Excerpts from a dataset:
__________

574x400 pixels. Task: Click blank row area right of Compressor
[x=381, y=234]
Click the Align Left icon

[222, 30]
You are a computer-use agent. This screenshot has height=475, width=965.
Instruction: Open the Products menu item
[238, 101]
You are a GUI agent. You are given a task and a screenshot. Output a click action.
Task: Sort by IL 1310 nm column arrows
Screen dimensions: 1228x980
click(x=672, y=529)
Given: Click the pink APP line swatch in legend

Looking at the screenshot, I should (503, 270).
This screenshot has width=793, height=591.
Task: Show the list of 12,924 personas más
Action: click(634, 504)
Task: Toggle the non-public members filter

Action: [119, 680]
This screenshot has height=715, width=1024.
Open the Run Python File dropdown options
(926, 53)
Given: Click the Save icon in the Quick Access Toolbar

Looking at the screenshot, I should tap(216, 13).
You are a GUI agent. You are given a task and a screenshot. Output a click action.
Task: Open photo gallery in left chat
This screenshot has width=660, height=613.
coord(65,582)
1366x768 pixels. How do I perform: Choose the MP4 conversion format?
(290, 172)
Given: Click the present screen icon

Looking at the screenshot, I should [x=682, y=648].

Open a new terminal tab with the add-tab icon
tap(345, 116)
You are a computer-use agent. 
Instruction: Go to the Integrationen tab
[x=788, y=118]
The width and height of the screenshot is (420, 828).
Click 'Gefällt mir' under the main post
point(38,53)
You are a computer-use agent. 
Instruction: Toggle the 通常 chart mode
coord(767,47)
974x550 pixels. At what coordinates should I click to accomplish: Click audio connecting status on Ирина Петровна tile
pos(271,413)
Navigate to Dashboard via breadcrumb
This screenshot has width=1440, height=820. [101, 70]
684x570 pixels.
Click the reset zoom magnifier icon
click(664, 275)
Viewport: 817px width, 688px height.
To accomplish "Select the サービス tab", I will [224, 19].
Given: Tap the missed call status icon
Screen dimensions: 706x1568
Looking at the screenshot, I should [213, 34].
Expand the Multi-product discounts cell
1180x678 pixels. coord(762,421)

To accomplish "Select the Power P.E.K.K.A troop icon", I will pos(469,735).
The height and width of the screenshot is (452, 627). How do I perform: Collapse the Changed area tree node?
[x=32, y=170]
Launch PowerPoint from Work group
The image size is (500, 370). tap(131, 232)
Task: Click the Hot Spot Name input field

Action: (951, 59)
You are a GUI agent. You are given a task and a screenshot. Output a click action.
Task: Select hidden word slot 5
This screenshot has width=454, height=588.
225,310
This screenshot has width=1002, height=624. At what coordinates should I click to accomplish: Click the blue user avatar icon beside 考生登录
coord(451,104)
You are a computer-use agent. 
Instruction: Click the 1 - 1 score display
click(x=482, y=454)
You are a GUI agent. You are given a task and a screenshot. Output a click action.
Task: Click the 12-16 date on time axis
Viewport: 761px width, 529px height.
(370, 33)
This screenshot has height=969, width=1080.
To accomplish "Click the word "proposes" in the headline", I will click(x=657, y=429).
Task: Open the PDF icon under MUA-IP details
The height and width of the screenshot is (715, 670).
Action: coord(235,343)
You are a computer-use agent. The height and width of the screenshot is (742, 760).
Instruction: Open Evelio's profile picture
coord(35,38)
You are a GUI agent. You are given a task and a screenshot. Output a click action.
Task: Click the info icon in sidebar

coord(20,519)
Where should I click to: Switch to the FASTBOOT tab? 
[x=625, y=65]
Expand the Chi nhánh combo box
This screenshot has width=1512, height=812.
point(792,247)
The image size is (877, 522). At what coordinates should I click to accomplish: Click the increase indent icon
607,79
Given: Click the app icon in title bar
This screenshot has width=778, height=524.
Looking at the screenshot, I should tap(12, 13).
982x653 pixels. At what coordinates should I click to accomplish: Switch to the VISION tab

__________

▸ WHAT YOU WILL DO
From the data above, count the lines that hold the string "word". Reply with only that number.

▸ THE ANSWER
2